**The exercise:** Rewrite the lines from the one containing "This screenshot has" through the one containing "[x=922, y=324]", both included, with "info icon" changed to "help icon" and everything else the same. Leave the pictures out.

**Records provided:**
■ ■ ■ ■

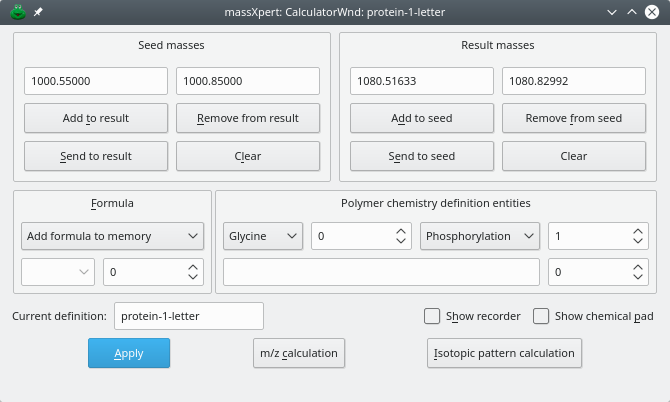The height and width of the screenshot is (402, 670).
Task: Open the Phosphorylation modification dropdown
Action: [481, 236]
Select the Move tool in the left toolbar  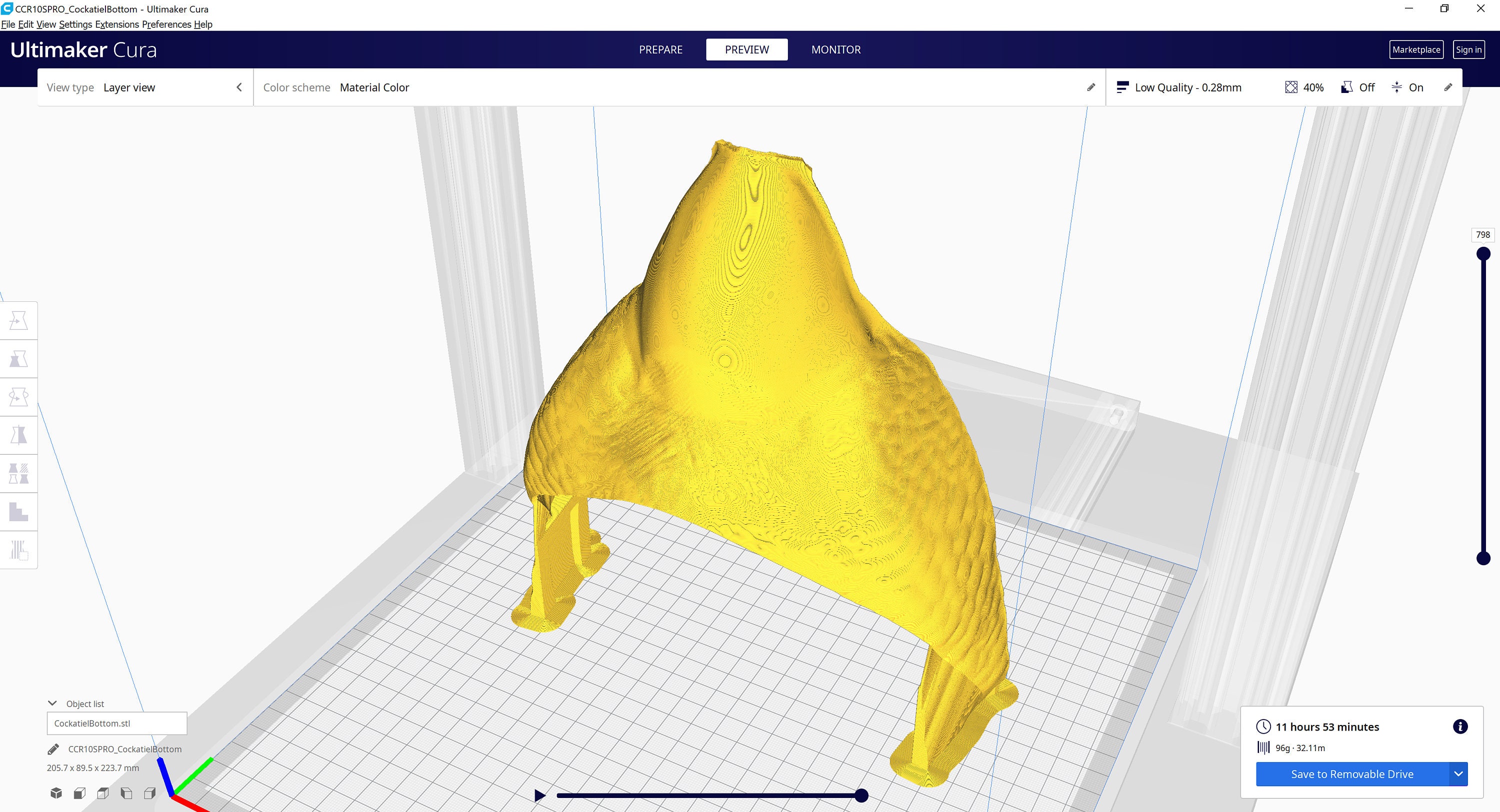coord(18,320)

■ ■ ■ ■

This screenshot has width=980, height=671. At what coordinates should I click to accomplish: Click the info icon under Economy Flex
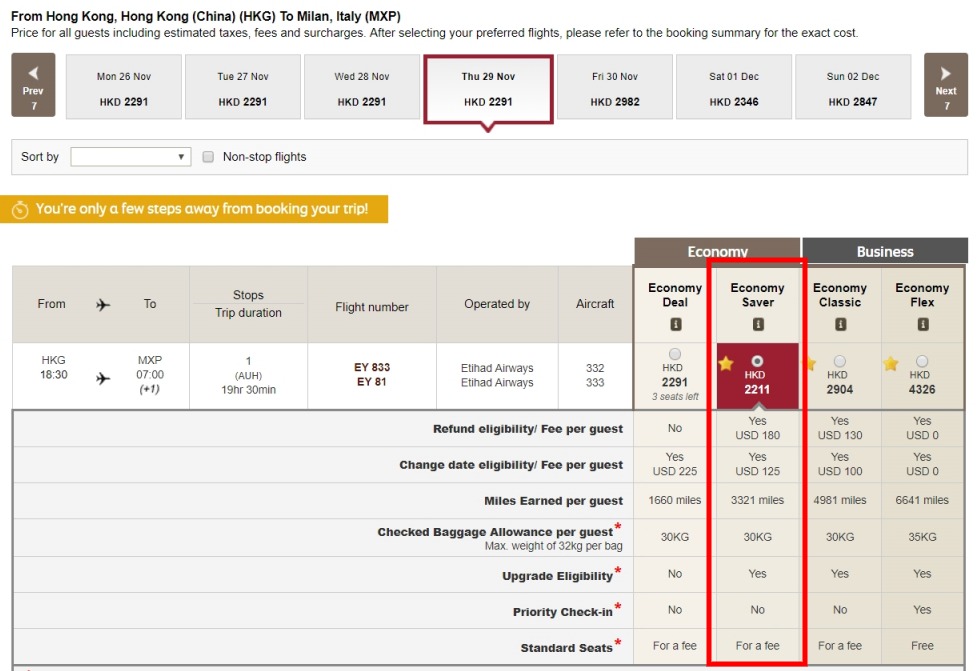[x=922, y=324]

■ ■ ■ ■

**Reply to the exercise:**
This screenshot has width=980, height=671. At what coordinates should I click to accomplish: Click the help icon under Economy Flex
[x=922, y=324]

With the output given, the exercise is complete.